When my brothers and sisters and I were young—my dad played with us in silly ways, sometimes playfully teasing on whatever was the most recent teen or preteen sensitivity, sometimes trying to play ball in the yard mimicking the pretense of virtuosity, sometimes dancing around the house shirtless in his sleeveless white undershirt often tugging at the strings of my mother’s apron or sleeve in a pretense of fanciful partner dancing. Yet I do remember that such gleeful play was intense and short-lived; always my father’s mood would shift and he’d begin to shy away, often retreating into the house or living room, becoming lost in a television movie, lost in thought that was somehow neither focused on the here nor there. I would often join him in that place of solitude, and periodically we would engage each other through the film in a kind of coded talk about everything and about nothing. And when he really didn’t want to be bothered—he retreated into his bedroom to listen to music alone. And even as a child, I wondered if by engaging us in those intense bouts of play—if he felt that he had met his fatherly duty. (Was that the criterion?) I wondered if he had limited patience for play, or limited patience for little children, for his children. Years later I would watch my father with his grand children and the pattern would be continued. So when my mother made that comparison—my father with his children and me with my potential students, I paused. I thought about the limits of in loco parentis that would be a space of entrapment with me and other people’s children, 15 and that moment profoundly shaped my pleasure and displeasure with teaching on the elementary level, and maybe with the idea of parenting, at least then, and maybe even still, for now.
I am tickled with an aspect of my father’s parenting. Everyday when my father came home, in the mix of work-a-day smells from his job as a garbage man and the fatigue of labor, he would manage to pull from his pocket a small snack—a slice of gum, a piece of hard candy, a packet of cookies. He would slip that to me as a personal and private little gift for his one kid (number 5 of 7) who would wait at the door when he came home and helped him take off his boots. I don’t have a son to help me take off my shoes when I get home. And maybe regretfully, like Hari, I don’t have a little one-year-old daughter turning from her highchair to see me as I enter into the room. But almost everyday when I am at work, I stick my hands in my pocket to grab a pen, keys, or a coin, and what I find is a dog biscuit, and I am tickled.
I am tickled because somehow as I leave home in the morning, or through some weird alternations of my workday, I manage to find a dog biscuit in my pocket that reminds me of my girls at home (a female dog and cat). I know, when I arrive at home, before fully reaching the porch that I will hear my dog (Peppy) barking to greet me.
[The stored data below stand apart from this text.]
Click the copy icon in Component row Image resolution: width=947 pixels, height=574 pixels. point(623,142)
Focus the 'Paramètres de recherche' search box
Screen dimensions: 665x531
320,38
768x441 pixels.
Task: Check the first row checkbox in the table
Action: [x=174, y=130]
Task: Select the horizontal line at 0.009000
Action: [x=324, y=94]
Somehow, maybe by the sound of the engine of my truck pulling into the yard or the distant jing-jangle, jing-jangle of my keys— signals to her my impending arrival. She engages in a babble of barking. My partner (Patrick), will let Peppy momentarily out in the backyard to ease my entrance in the front door. The cat (Peanut), will greet me at the door first with a series of intense meows and a slow drag along my ankle that all cat parents know and understand. She will then run to her feeding station near the backdoor where she knows I will come to give her a treat of wet cat food. Once I am in the house, Patrick will let Peppy back in saying, “The other Daddy is home!”—as the dog is running towards me. And after her bountiful attack that allows me the official release from my workday, I will reach into my pocket to give her the treat that I have long carried for her in my pocket all day, then I will move to give the cat her treat. Somewhere in the middle, my partner and I kiss, and he will ask me about my day. These are the family rituals of our life.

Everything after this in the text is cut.